# Theological reading/meditation



## MW (Feb 25, 2008)

The recent thread on Luther's practical trivium reminded me of this excellent passage in William Cunningham's Theological Lectures.



> Luther was accustomed to say that there were three things that were necessary to make a theologian, viz., prayer, meditation, and temptation or experience. Under the head of meditation, he, of course, comprehended reading, to which the apostle enjoined Timothy to give attendance; but by including it under the head of meditation, he showed very emphatically the strength of his conviction, that it was not the mere perusal of books that was in itself of any very great value, unless men’s faculties were really brought to bear upon the subjects of the books read. There must be reading, much reading; but this reading must not be the mere devouring of books. It must be accompanied with such a careful weighing and digesting of what is read, that it should rather be called meditation than reading.


----------



## Augusta (Feb 25, 2008)




----------



## VirginiaHuguenot (Feb 25, 2008)

I came across this quote from Cunningham myself recently and I've been "digesting" it myself. In the last year I have been particularly struck by how important it is to meditate upon that which is read or heard so that what has been taught or conveyed to me is made, by God's grace, more fruitful. 
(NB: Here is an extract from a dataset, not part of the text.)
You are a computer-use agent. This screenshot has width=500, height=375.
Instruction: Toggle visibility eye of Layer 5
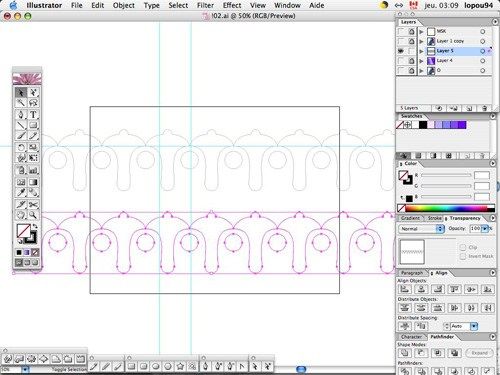click(x=401, y=51)
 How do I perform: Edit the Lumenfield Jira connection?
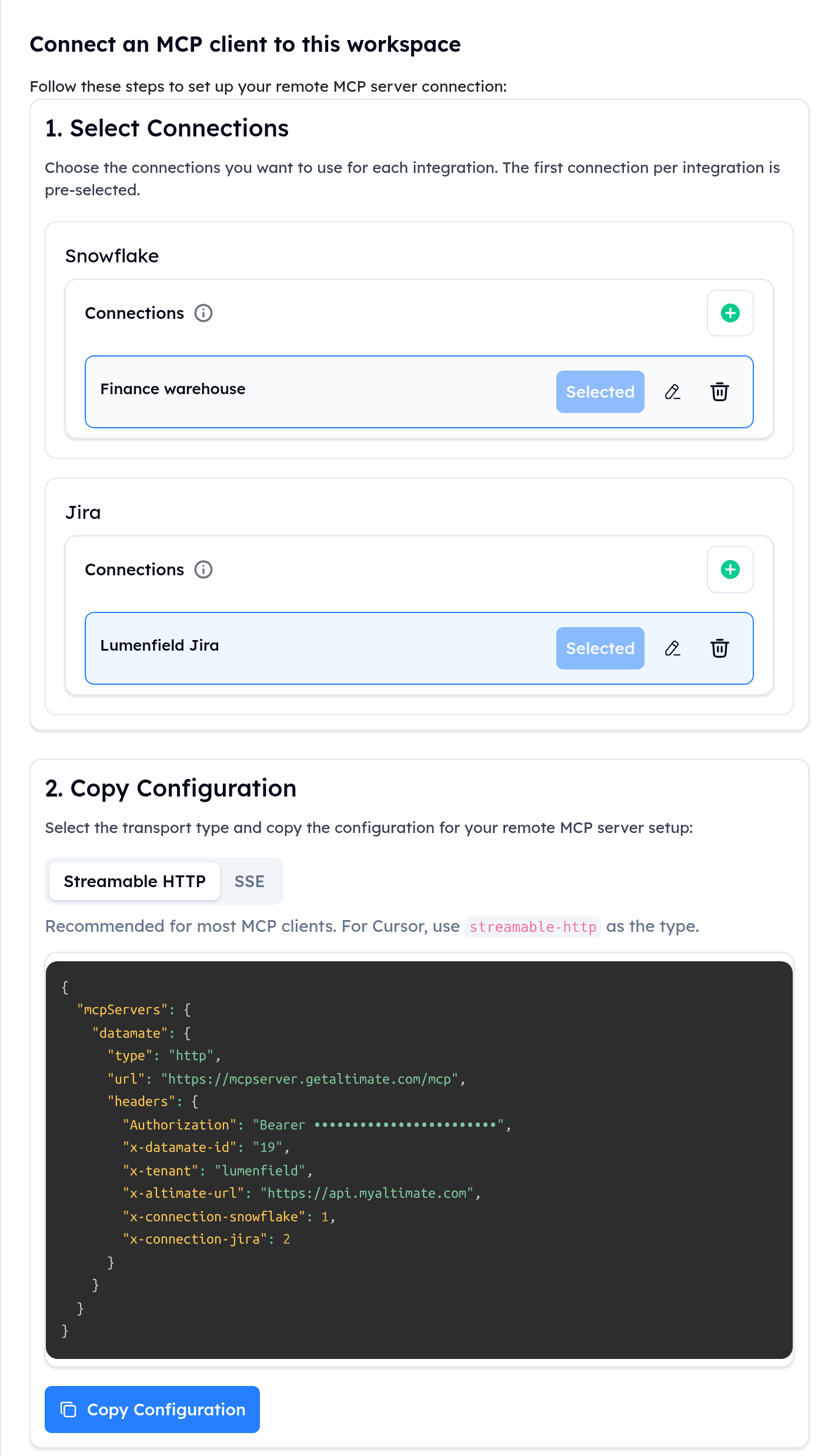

Edward Bickersteth made a similar remark which I quoted here:

http://www.puritanboard.com/f29/reflect-what-you-read-edward-bickersteth-27762/

And I was curious about the Luther quote because I've seen it cited in different ways but never directly from Luther himself. If anyone knows Luther's original statement, please see this thread:

http://www.puritanboard.com/f35/prayer-reading-temptation-meditation-luther-29808/


----------



## VirginiaHuguenot (Mar 2, 2008)

William Cunningham, _An Introduction to Theological Studies_, pp. 73-74:



> The necessity of combining reading and meditation, or reflection, is thus happily expressed by a celebrated writer, Gerhard Jan Voss (1577-1649), the father of the equally celebrated Isaac Voss: - "Reading and meditation ought to be very closely and intimately combined; for even reading does not penetrate into the mind, there being a necessity for attention while reading, and for meditation after it, that we may perceive the reasons and grounds of the particular statements made, and be able to apply what we read to other things of a similar kind. Without this what is read is not understood, and the small portion that may be comprehended will produce no fruit, because it has no root. It will also soon be forgotten, just as we see that what is not fixed deep in the earth is generally carried away by the wind. So that it is not be wondered at that men of extensive and multifarious reading are sometimes possessed of little or no judgment. The reason is, that they merely load their memories, and do not sharpen their judgment by exercising it. But as many 'helluones librorum' err on one side, devouring much and digesting nothing, so they err in an opposite extreme who, despising the labours of others, spend their time wholly in meditation, and because they are ignorant of what others have written, though much more true and excellent than anything they could have written, though much more true and excellent than anything they could produce, they often embrace their won dreams and fancies for oracles." - (Gerhard Jan Voss, quoted in Buddaeus' _Isagoge historica-theologica ad theologiam universam_ [1727], p. 89.)


----------